No parent who actually loves their kids says that. That’s a threat. Lily was scared of her mom and she had good reason to be. Nathan’s testimony was gut-wrenching. He looked like he’d aged 10 years in 4 months. He talked about Lily, how smart she was, how creative, how much potential she had. He also talked about his regret. “I knew Victoria was too controlling,” Nathan said, his voice breaking.
“I knew she had a temper, but I never thought, I never imagined she’d hurt Lily. If I’d fought harder for custody, if I’d insisted on more time with her, maybe my daughter would still be alive. I have to live with that every single day.” The prosecutor gently guided him through questions about Victoria’s behavior during their marriage, the arguments, the control issues.
Then she asked, “Did you ever see Victoria be physically violent?” Nathan hesitated, then nodded. “Once, near the end of our marriage, we were arguing about bills or something minor. She threw a coffee mug at my head. It shattered against the wall. That’s when I knew I had to leave.” Cross-examination tried to paint Nathan as an absent father, suggesting that maybe Lily’s behavior was due to his lack of involvement.
But Nathan didn’t take the bait. “I was as involved as Victoria would allow me to be,” he said firmly. “I showed up for every visitation. I called and texted Lily all the time. I loved my daughter with everything I had. There wasn’t a dry eye in the courtroom. Jennifer’s testimony was crucial because she was the one Victoria called right after the murder.
Jennifer described the phone call, Victoria saying, “I took care of it, and she’s not going to disobey me ever again.” Jennifer’s hands shook as she testified, clearly torn between loyalty to her sister and the truth about what happened. “I love my sister,” Jennifer said, “but what she did was wrong. Lily was my niece.
She was a sweet, innocent girl who didn’t deserve this.” The defense tried to suggest that Jennifer had misunderstood what Victoria meant on the phone, but Jennifer was firm. “I knew exactly what she meant. That’s why I called 911.” Then came the moment everyone had been waiting for and dreading, the security footage audio.

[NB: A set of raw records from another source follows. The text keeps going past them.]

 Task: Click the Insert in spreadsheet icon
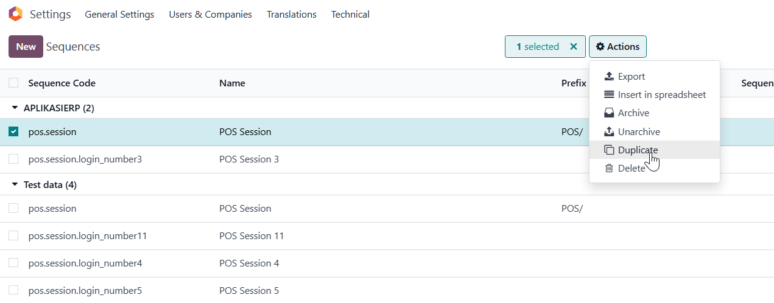[609, 95]
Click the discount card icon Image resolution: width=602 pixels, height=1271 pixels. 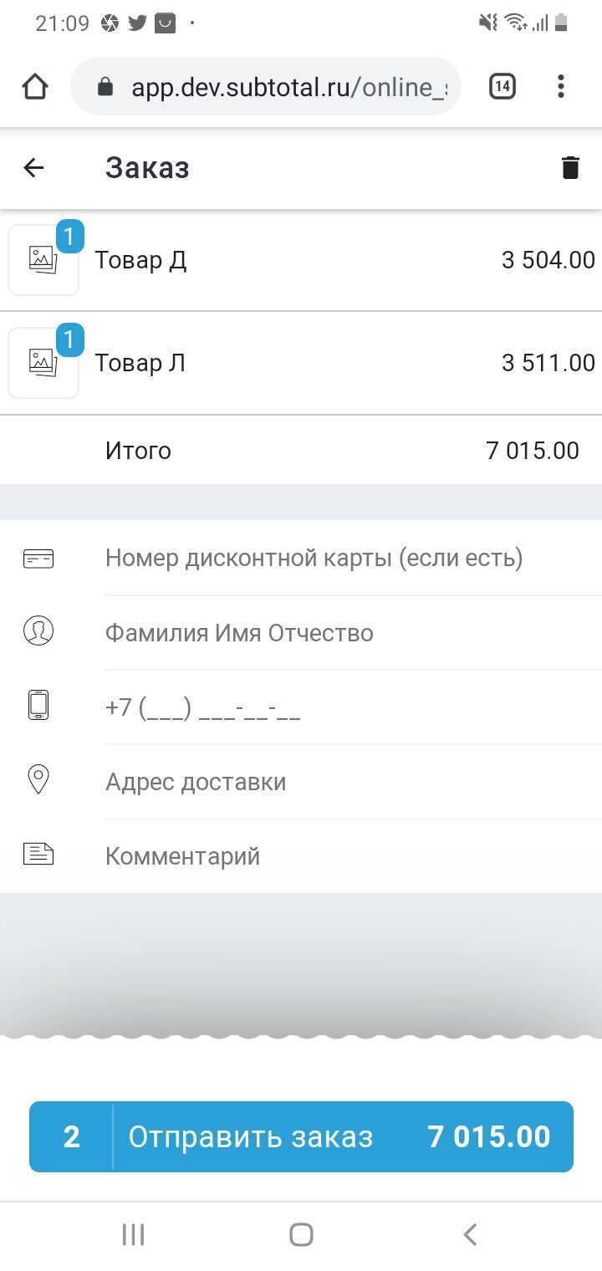coord(38,558)
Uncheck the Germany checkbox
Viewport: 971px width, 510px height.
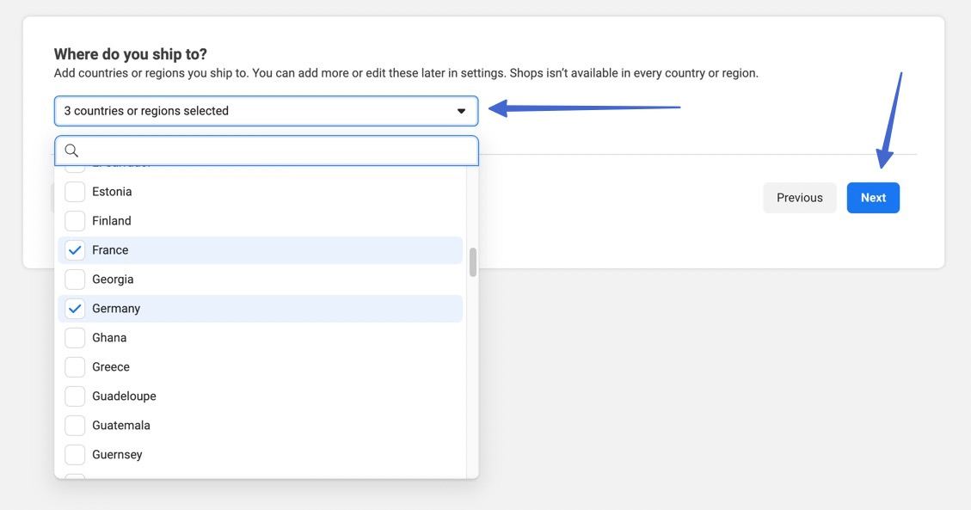pos(76,309)
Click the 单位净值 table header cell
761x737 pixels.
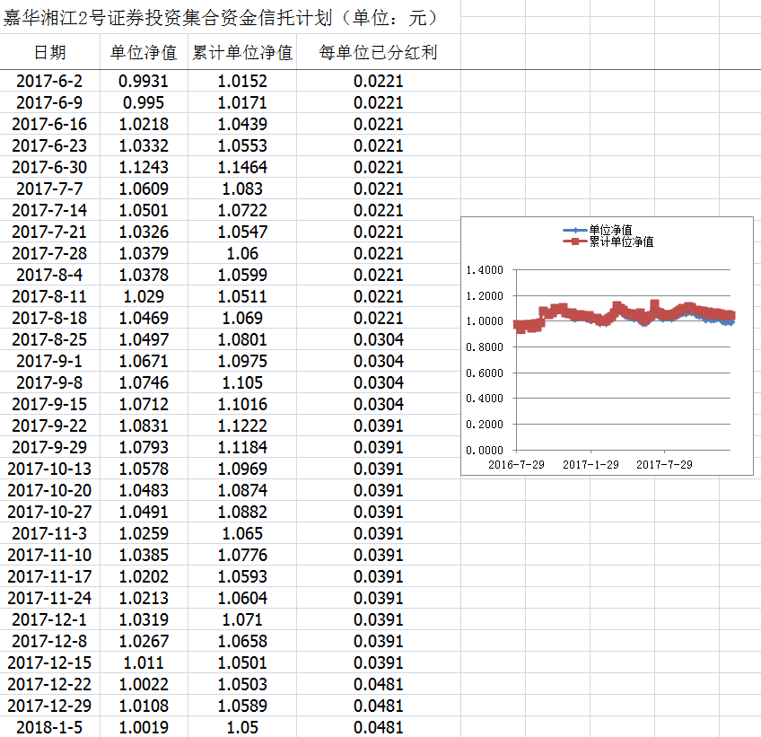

The prosecution warned the jury that what they were about to hear would be disturbing. Judge Morrison asked if anyone needed to step out. No one did, but you could feel the tension in the room. The lights dimmed. The audio played. 45 seconds of Lily Hayes screaming for her life, begging her mother to stop, crying out in pain and terror.
And then, silence. I’ve covered a lot of cases, y’all, but hearing that audio described by people who were in that courtroom, I can’t even imagine how horrific it must have been. Several jurors cried openly. One juror, a father of three daughters, later said in interviews after the trial that hearing that audio was the moment he knew without a doubt that Victoria was guilty.
Nathan Hayes had left the courtroom before the audio was played. He couldn’t bear to hear his daughter’s final moments. When the audio ended, the courtroom was dead silent for a full minute. Even the judge looked shaken. After the prosecution rested, it was the The turn. Thomas Grant had an almost impossible task.
Convince the jury that his client wasn’t a cold-blooded murderer. His strategy, try to paint Victoria as a struggling single mom who’d been pushed to her breaking point by a rebellious teenager. Yeah, it was a stretch. The defense called Dr. Andrew Foster, a psychologist who’d evaluated Victoria and concluded she suffered from parental burnout and extreme stress. Dr.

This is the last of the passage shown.